His eyes roved over my face. We were just inches away from one another. He glanced down at my chest, and I could see him watching me breathe—inhale, exhale—as if he was listening to every beat of my heart with rapt attention. And hell if it didn't intrigue me to see the way he was studying me like I was something precious.
In response, I raised my bottle of wine and took one more little swig, mostly just to give myself something to do. The vampire didn't move away. I gave my lips a little smack as I let the wine bottle drop to my side.
I was sure I smelled like red wine, and maybe a little bit like crayons and pretzels courtesy of Little Hank. I narrowed my gaze at him.
"Yes," I confirmed. "Me and my cabernet sidekick."
He didn't move, a gargoyle carved out of solid mercury—the moonlight splashing him with a wash of a majestic glow. Those eyes glinted, little flecks of stars pulling me deeper into his gaze. He smelled fresh, crisp, rich. Expensive cologne and fancy shampoo, but something woodsy and natural beneath it all. I inhaled, both to steady myself and to drink in his scent.
The vampire seemed to like that because he smiled.
"Have a good night, then." He stepped to the side, let me reach for the handle.
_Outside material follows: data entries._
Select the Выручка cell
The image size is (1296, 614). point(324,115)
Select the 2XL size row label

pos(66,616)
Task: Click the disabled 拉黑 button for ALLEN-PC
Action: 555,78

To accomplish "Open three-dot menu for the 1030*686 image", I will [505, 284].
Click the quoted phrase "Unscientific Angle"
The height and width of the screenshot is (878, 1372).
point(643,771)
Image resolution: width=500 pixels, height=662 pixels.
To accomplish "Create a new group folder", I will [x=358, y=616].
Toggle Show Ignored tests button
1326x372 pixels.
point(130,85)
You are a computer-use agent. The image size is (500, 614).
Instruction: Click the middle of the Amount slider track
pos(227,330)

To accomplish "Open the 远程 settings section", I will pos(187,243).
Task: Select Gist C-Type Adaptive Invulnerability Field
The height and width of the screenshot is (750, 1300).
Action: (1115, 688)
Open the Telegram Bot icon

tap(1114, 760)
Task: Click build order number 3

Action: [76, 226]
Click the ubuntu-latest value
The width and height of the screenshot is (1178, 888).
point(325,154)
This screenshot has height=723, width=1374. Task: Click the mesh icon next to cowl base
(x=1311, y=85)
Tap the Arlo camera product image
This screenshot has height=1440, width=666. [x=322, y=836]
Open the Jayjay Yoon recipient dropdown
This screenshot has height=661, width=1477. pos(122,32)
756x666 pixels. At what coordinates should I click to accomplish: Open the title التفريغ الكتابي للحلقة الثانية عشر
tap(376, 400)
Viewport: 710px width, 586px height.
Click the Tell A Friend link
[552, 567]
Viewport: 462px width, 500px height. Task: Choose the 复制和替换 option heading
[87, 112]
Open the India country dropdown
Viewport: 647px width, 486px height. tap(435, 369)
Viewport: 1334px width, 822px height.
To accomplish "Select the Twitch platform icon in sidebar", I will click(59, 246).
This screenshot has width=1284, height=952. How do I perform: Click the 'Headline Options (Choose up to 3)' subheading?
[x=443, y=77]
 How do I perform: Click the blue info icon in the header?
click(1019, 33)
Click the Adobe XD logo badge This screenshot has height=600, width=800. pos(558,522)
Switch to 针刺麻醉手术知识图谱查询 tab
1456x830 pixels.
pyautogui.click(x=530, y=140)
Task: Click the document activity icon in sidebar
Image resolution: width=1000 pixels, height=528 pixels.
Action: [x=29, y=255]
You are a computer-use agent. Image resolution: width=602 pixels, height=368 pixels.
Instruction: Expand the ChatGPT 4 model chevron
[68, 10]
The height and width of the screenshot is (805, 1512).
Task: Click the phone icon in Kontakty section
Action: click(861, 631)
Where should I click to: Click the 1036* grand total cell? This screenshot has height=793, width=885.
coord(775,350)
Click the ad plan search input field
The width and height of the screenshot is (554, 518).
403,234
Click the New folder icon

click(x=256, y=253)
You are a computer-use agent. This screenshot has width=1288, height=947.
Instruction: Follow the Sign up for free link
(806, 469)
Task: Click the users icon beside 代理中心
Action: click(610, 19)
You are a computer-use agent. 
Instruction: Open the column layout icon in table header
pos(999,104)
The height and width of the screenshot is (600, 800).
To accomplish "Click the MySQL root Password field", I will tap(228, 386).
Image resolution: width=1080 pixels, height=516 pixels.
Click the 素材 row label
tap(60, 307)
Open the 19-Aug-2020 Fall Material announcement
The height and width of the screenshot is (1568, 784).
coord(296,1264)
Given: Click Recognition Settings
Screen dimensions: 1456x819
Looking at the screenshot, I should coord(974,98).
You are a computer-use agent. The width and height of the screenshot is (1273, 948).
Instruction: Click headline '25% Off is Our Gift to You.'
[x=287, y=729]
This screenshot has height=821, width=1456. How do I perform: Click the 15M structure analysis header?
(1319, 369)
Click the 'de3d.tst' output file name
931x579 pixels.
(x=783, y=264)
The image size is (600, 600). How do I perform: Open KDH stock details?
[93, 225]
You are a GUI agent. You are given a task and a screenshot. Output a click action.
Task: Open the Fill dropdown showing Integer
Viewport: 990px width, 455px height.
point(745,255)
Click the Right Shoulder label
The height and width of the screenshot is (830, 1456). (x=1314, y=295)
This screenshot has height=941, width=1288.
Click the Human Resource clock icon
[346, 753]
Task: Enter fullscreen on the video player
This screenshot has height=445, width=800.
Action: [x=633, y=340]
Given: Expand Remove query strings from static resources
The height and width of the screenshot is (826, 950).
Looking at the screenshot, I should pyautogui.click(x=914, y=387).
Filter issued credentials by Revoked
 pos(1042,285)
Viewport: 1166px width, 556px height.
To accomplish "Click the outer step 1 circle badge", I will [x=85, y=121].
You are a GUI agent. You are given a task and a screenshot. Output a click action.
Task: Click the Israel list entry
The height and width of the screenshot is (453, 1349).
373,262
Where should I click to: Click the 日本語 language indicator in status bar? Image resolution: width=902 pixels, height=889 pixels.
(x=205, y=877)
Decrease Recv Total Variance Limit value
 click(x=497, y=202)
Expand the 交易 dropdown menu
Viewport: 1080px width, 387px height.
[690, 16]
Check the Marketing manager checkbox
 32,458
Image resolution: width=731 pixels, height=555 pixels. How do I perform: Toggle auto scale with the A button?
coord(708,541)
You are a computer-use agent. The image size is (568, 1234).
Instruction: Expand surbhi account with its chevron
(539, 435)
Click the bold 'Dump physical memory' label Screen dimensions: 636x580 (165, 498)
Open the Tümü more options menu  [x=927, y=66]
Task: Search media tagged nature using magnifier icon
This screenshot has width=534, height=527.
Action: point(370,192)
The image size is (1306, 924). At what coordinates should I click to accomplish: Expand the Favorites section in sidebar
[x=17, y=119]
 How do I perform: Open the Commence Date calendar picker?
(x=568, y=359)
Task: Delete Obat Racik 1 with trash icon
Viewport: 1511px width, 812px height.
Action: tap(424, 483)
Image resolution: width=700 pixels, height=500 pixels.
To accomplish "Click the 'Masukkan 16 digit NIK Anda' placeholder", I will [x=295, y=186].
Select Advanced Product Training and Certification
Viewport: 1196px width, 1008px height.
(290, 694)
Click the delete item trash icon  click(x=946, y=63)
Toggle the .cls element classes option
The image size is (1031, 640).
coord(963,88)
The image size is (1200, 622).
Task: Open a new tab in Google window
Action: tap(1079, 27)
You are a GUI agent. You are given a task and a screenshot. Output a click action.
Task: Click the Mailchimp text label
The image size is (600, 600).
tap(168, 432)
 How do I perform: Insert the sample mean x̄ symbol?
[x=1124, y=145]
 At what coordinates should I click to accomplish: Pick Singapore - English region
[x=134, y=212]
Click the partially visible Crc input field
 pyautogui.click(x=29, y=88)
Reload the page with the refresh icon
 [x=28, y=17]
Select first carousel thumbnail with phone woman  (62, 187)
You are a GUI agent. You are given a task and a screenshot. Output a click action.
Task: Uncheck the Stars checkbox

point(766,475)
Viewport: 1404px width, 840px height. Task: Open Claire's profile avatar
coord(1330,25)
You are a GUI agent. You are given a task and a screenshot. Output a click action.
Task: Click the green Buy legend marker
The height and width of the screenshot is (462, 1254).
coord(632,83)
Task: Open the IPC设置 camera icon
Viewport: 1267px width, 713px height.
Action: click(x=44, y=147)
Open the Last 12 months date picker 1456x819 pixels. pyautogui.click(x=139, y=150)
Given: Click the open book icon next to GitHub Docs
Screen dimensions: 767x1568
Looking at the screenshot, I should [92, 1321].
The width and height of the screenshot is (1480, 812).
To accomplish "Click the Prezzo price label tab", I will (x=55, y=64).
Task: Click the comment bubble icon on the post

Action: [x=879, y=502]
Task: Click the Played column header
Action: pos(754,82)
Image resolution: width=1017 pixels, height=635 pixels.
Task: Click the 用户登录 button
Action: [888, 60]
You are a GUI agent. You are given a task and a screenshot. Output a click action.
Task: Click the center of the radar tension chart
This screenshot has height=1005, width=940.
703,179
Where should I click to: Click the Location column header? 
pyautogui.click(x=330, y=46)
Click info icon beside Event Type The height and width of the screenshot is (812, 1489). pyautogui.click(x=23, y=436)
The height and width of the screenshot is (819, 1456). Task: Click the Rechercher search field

Expelling a shaky breath, I moved around him and yanked open the door to our high-rise. It was hard to believe we hadn't touched, not more than the whisper of his breath on my skin, an imaginary sensation I'd be dreaming about for weeks on end.
My heart raced as I stepped through the door, feeling like he'd gotten me all hot and bothered and then left me hanging out to dry. I glanced behind, looking to see if he was still watching me, to see if he was as affected by this moment as me.
But I was alone. As if I'd imagined the entire thing.